We used a conservative two-phase level-set method to create a three-dimensional numerical model that simulates the generation of water-in-oil droplets in a microfluidic flow-focusing cross-junction. The model was experimentally validated and used to study the effects of a number of parameters that affect the generated droplet diameters and the spacing between consecutive droplets.

The study reveals that an increase in the oil-to-water flow rate ratio leads to a decrease in the droplet diameters. Furthermore, it also leads to a decrease in the droplet spacing until a specific lowest value is reached, after which the spacing increases again. Results also indicate that decreasing the water flow rate, while keeping the oil flow rate constant, increases both the droplet diameter and spacing. At a constant flow rate ratio, both the droplet diameter and spacing increase with the decrease in the surfactant concentration, which corresponds to a decrease in the interfacial tension.

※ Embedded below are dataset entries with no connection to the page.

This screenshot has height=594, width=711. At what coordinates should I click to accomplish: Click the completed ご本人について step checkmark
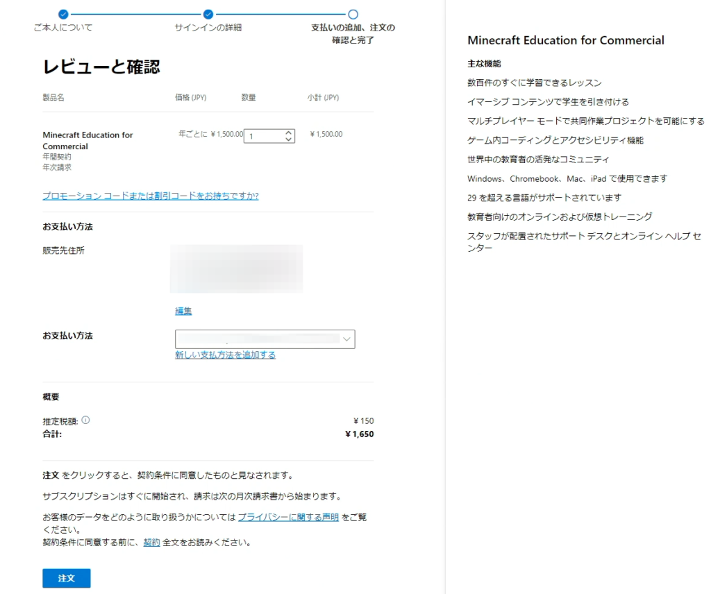coord(63,14)
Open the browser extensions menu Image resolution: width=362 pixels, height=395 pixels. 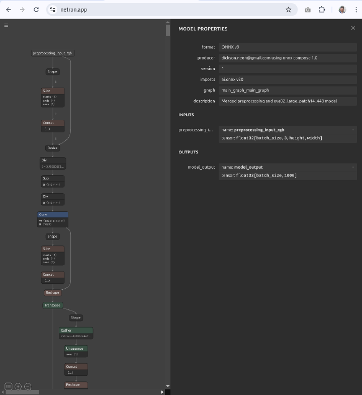(x=322, y=10)
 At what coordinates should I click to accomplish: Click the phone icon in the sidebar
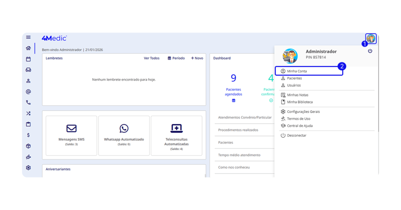point(28,103)
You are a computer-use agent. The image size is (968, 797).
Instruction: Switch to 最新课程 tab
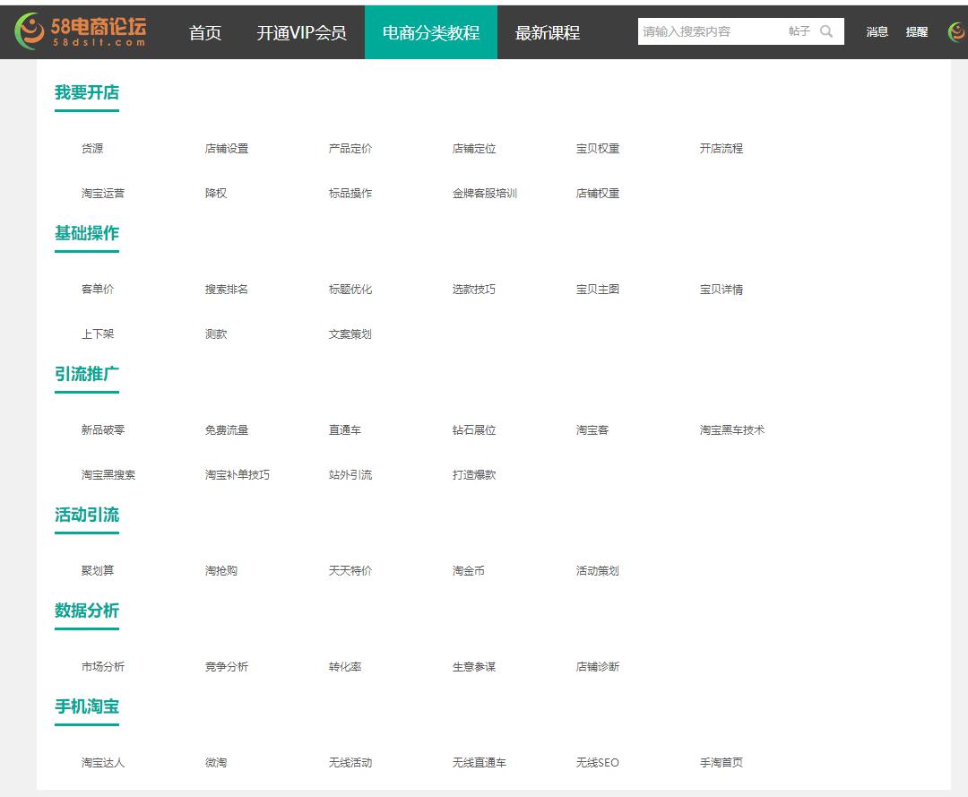[548, 32]

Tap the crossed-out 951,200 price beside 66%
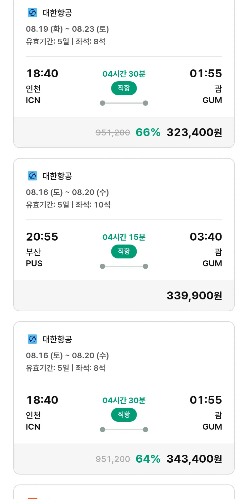113,133

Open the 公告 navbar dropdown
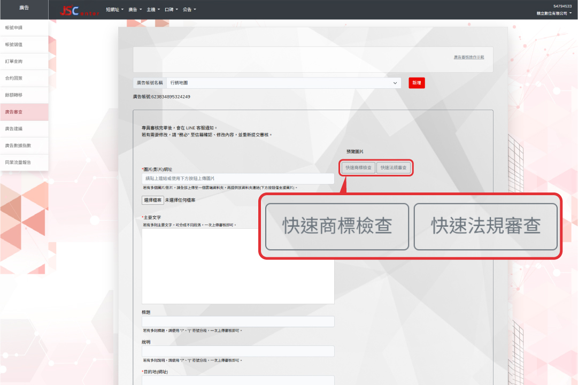coord(189,10)
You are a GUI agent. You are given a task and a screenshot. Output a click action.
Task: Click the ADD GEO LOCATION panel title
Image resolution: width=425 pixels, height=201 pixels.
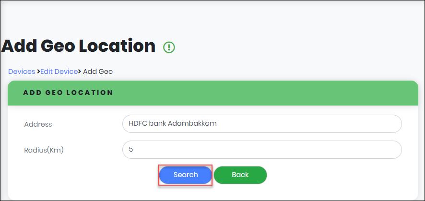point(68,93)
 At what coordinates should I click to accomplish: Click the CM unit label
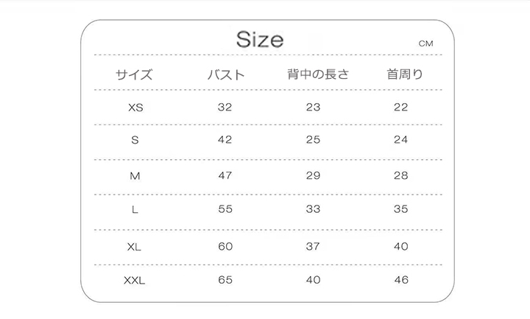(x=425, y=43)
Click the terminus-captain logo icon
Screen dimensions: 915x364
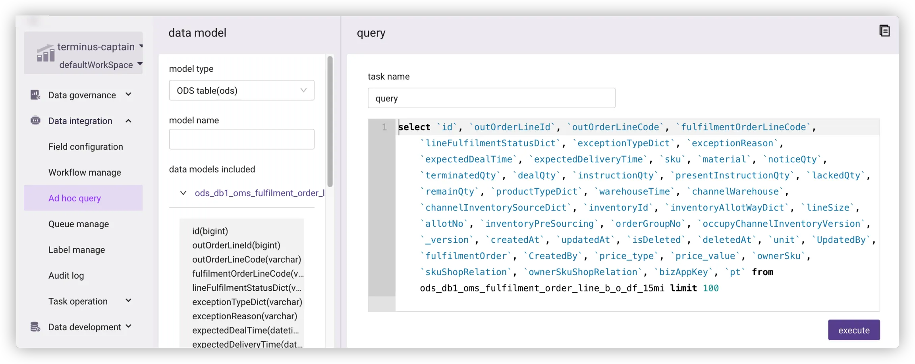(x=45, y=54)
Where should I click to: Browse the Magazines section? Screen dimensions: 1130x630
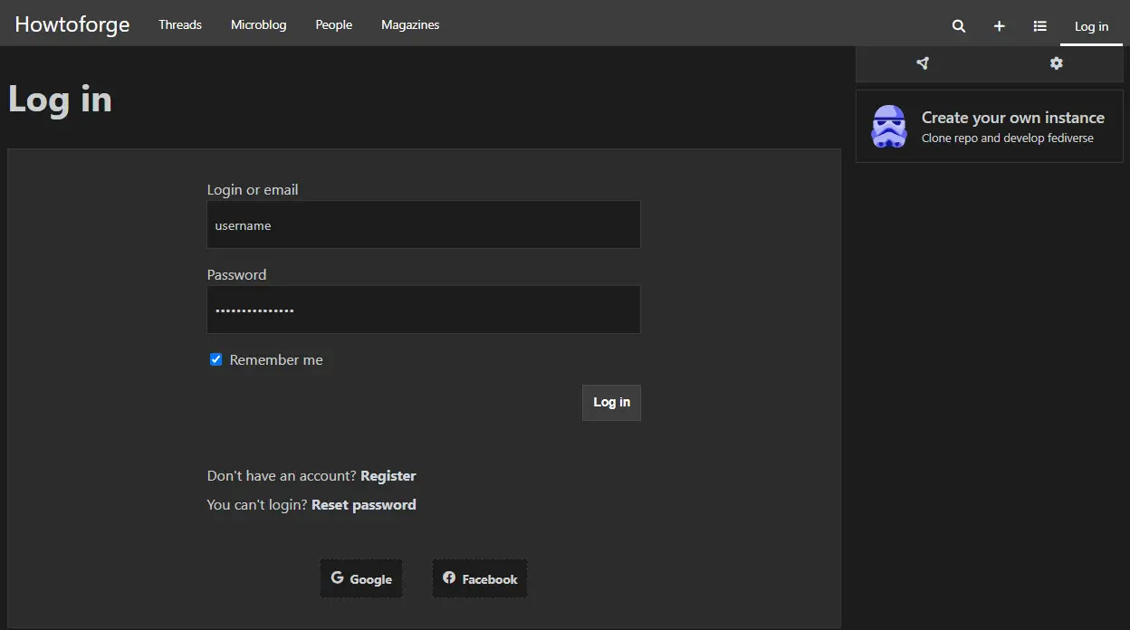point(409,24)
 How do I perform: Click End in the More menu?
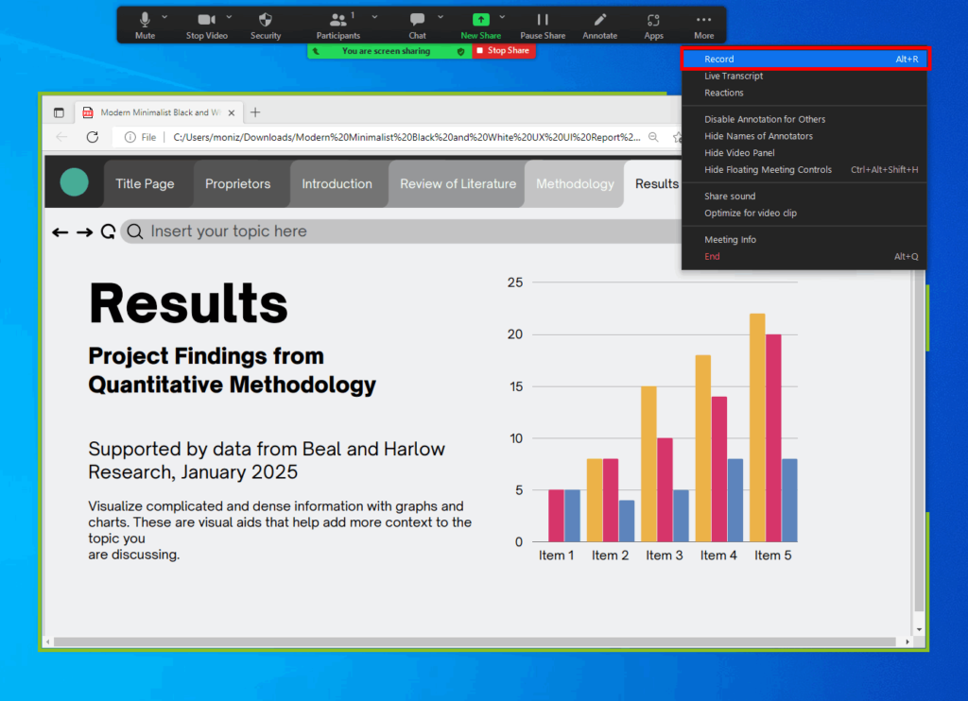click(712, 257)
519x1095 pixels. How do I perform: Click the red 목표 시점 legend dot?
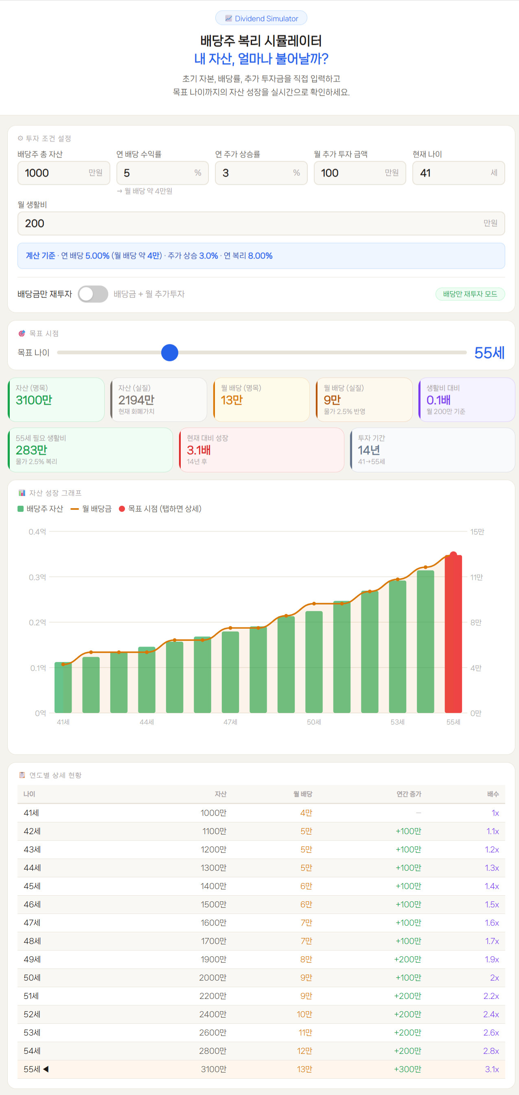[122, 509]
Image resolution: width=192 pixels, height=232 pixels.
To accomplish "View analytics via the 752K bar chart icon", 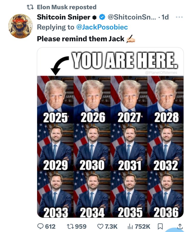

When the flow rate ratio is changed, the resulting droplet diameters depend upon a number of factors, including (1) the rate of change, (2) the time at which the change starts, and (3) the position of the dispersed phase relative to the nozzle when the change starts. The model of how flow parameters affect the droplet size and spacing is very important for the design of systems to modulate droplets in flow-focusing junctions. In DSM applications, it is preferable to change the flow rate ratio right before the time when the tip of the dispersed phase is about to enter the nozzle.